Figure 4. Cell cycle analysis of dinaciclib in apoptotic-proficient and apoptotic-deficient cell lines.

(A) Apoptotic-deficient CA46 cells and apoptotic-proficient Kasumi-1 cells were treated for 24 hr with dinaciclib (100 nM) or mitotic inhibitor paclitaxel (3 µM). DNA content was analyzed by propidium iodide staining and flow cytometry to determine cell cycle effects.

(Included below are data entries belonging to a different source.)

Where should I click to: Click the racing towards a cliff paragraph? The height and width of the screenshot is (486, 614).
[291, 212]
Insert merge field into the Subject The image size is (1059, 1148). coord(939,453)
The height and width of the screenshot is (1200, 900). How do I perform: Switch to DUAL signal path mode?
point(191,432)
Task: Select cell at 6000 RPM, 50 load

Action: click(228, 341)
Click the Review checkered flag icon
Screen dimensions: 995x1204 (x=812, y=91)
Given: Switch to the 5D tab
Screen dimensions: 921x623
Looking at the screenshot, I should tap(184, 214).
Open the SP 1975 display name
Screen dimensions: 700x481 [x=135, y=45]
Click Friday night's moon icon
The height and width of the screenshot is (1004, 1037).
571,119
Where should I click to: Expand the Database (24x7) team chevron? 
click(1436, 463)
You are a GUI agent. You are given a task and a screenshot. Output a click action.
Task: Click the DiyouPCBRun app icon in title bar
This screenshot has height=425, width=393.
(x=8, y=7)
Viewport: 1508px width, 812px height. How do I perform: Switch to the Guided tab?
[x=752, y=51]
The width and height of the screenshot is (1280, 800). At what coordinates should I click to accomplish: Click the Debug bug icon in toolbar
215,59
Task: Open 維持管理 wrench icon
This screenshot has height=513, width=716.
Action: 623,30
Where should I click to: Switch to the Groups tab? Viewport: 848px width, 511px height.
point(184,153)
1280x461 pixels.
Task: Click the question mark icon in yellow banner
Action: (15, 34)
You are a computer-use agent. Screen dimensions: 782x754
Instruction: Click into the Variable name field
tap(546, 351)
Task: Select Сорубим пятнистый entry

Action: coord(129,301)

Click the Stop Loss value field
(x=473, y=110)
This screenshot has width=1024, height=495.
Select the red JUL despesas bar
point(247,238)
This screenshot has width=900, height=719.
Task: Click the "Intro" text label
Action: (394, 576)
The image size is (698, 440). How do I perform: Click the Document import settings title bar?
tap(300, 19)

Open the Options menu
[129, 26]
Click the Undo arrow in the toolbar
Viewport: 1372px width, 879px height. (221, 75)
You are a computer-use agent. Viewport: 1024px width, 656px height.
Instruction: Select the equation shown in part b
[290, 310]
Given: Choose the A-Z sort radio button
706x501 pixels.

Bars used to calculate the percent of cells in sub-G1 (apoptotic) or G1, S, G2 cell cycle phases are shown. (B) Percent cell viability remaining in apoptotic-deficient (DU-145, CA46, KNS62, DAUDI) and apoptotic-proficient (Kasumi-1) cells after 24 hr dinaciclib (100 nM) treatment. (C) Cell proliferation of apoptotic-deficient CA46 cells during 36 hr dinaciclib (100 nM) (open circles) or DMSO-control (filled squares) treatment. (D) Apoptotic-deficient CA46 cell line treated 2 and 6 hr with dinaciclib (100 nM) followed by drug wash-out and 24 hr recovery. DMSO-treated control cells and 24 hr continuous dinaciclib (100 nM) treated cells are represented by C and 24 hr, respectively. DNA content was analyzed by propidium iodide staining and flow cytometry and the percent S-phase cell population is shown. The failure of the S-phase peak to decrease after a transient 2 and 6 hr dinaciclib treatment indicates rapid recovery of CDK1 and 2 functions.